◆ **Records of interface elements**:

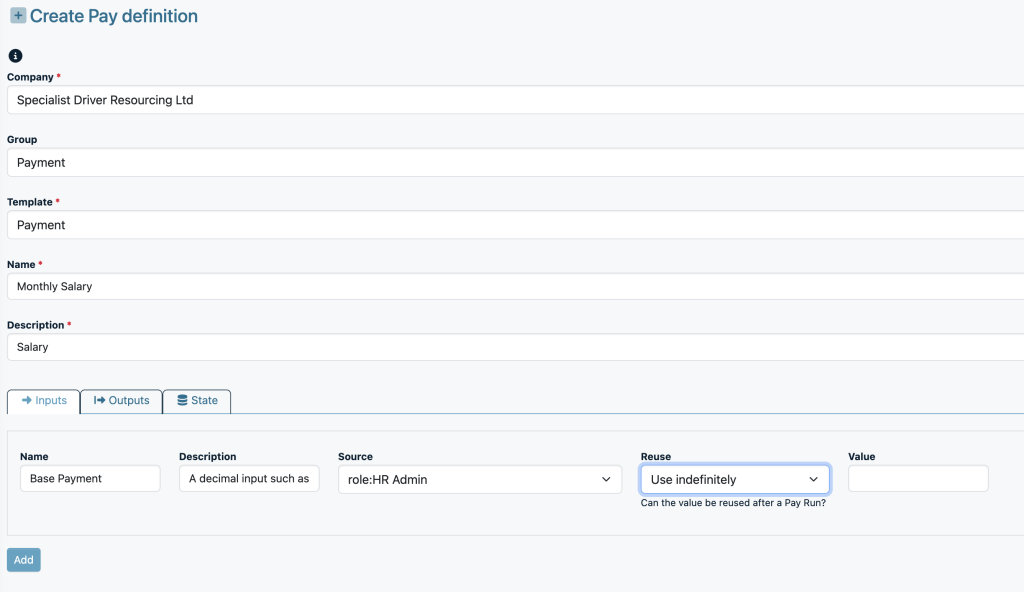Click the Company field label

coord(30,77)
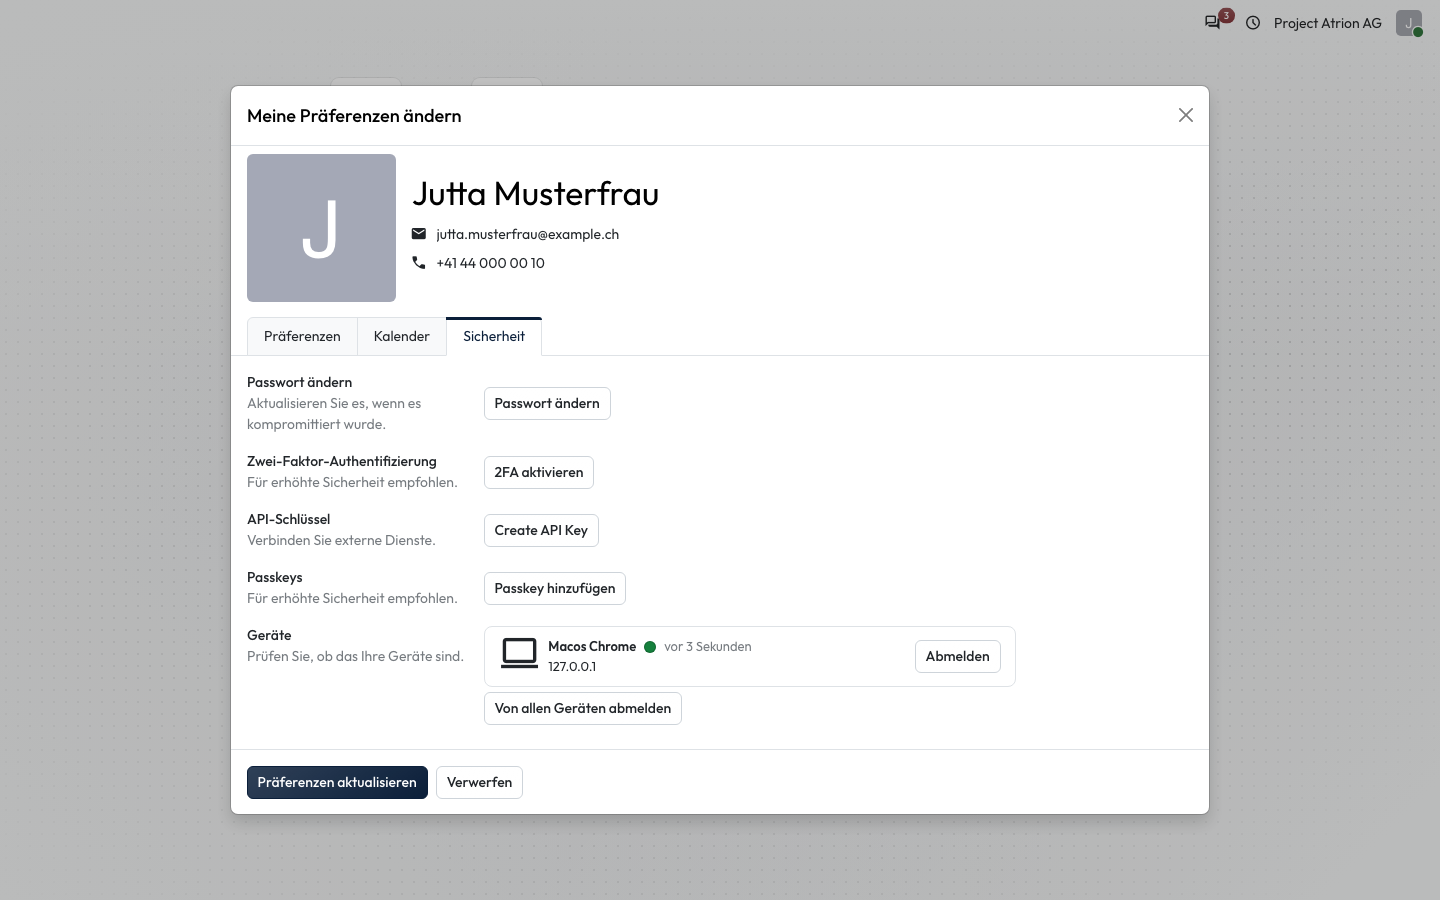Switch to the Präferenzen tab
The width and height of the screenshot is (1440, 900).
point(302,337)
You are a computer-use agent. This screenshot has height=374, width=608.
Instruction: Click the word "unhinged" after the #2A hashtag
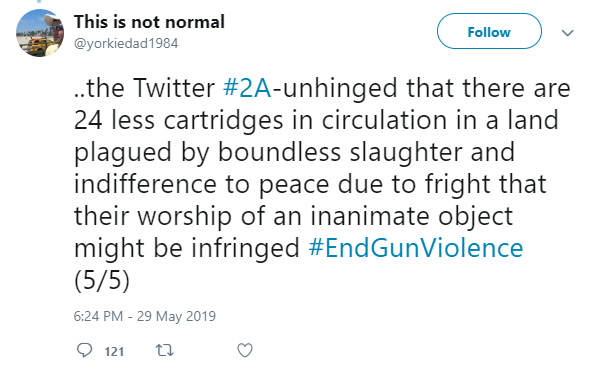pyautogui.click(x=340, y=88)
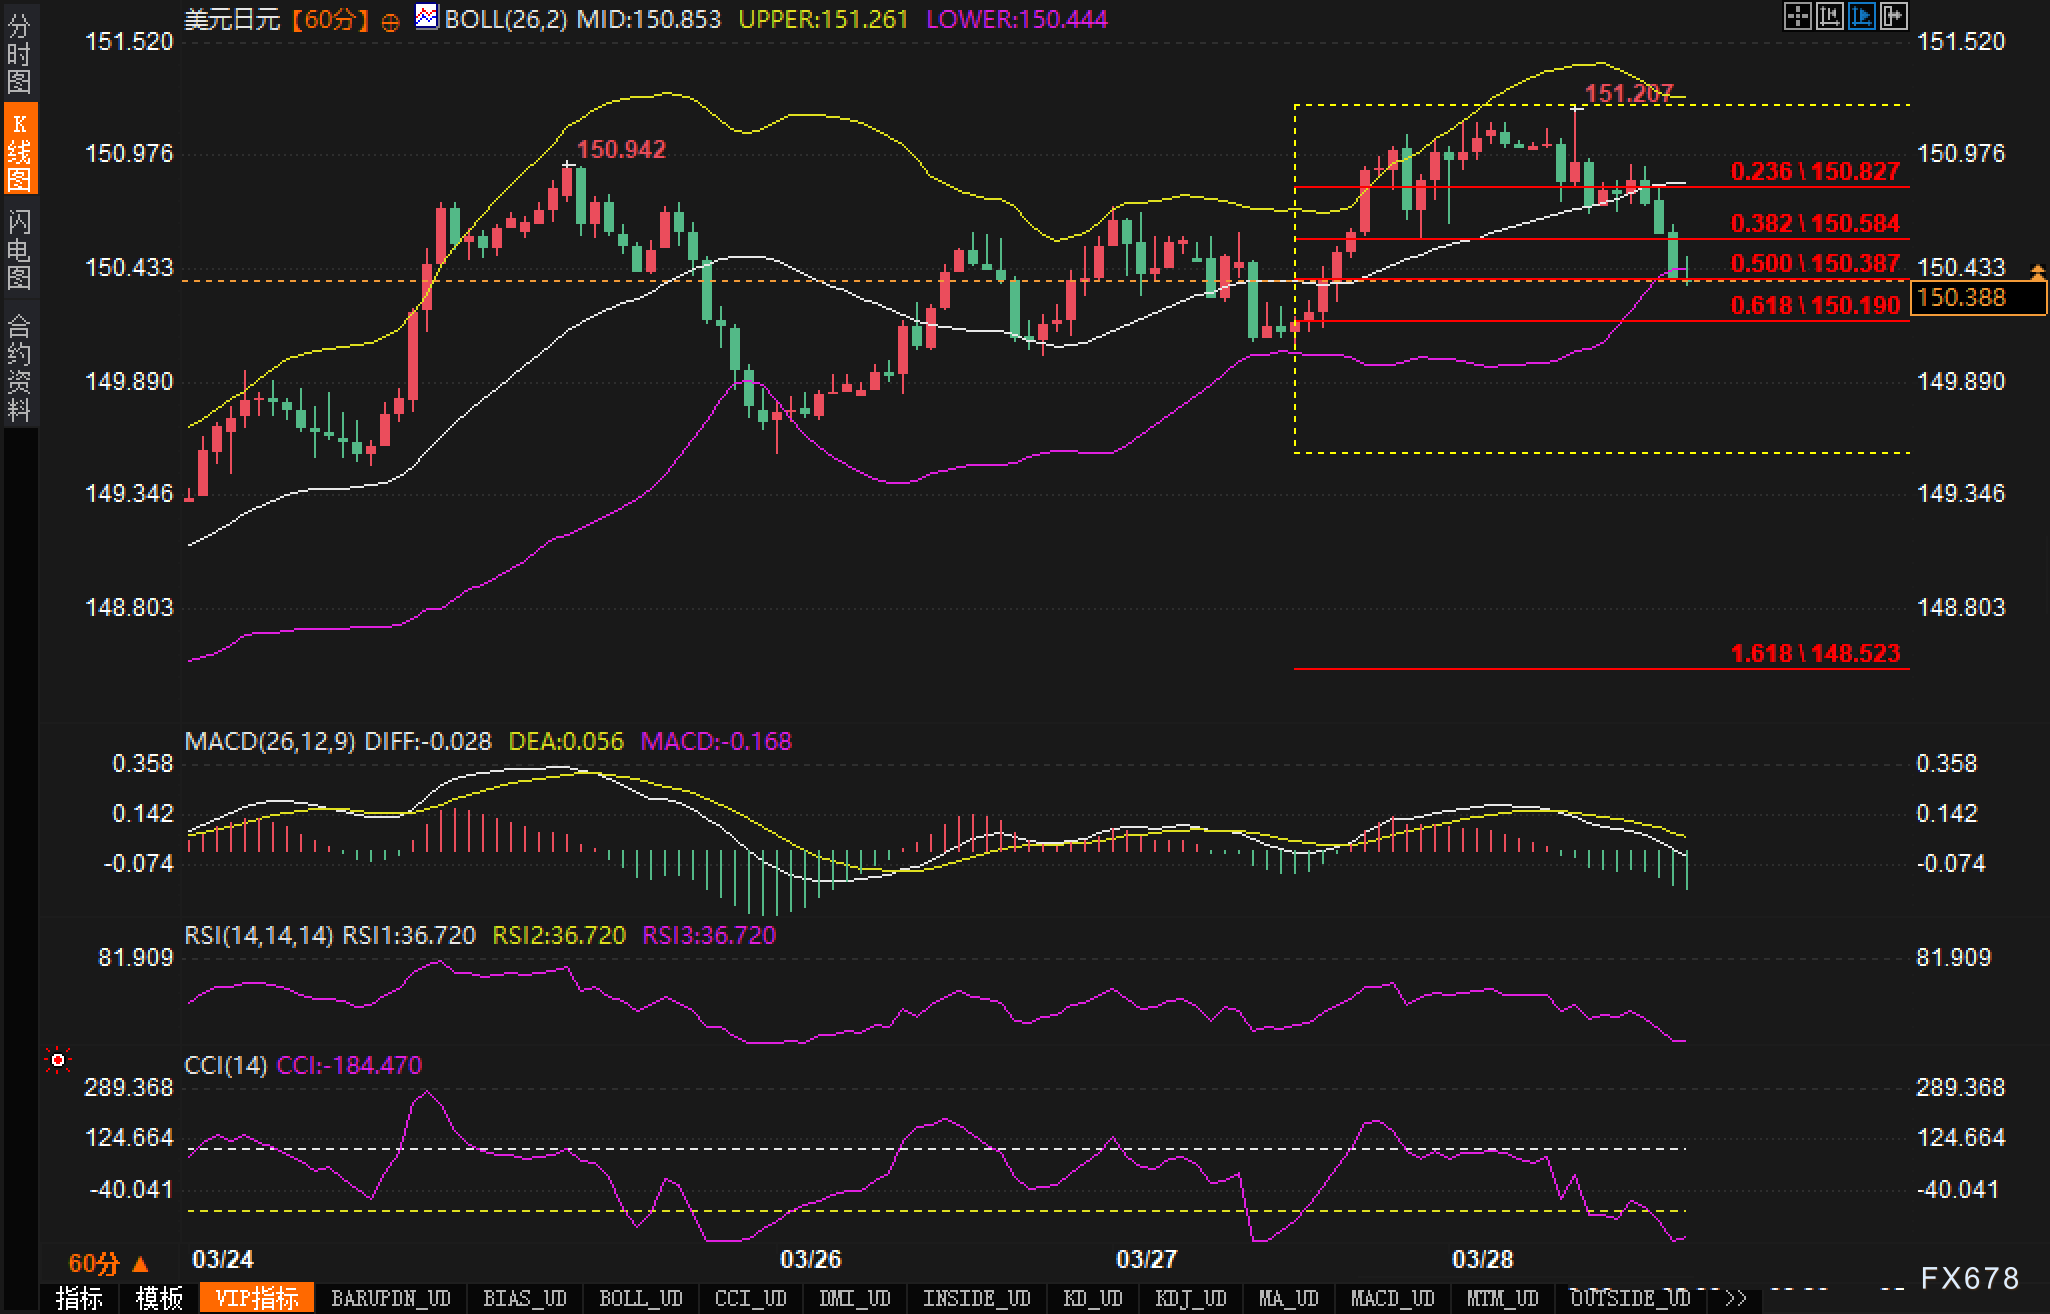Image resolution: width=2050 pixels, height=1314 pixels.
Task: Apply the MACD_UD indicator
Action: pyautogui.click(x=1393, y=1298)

◆ **GOAL**: Reproduce every line of the items above word for word, omitting the pictures.

◆ **THE REPLY**:
Click the Company field label

coord(30,77)
Switch to the Präferenzen tab
The width and height of the screenshot is (1440, 900).
point(302,337)
You are a computer-use agent. This screenshot has height=374, width=608.
Instruction: Click the word "unhinged" after the #2A hashtag
pyautogui.click(x=340, y=88)
Image resolution: width=2050 pixels, height=1314 pixels.
Task: Apply the MACD_UD indicator
Action: pyautogui.click(x=1393, y=1298)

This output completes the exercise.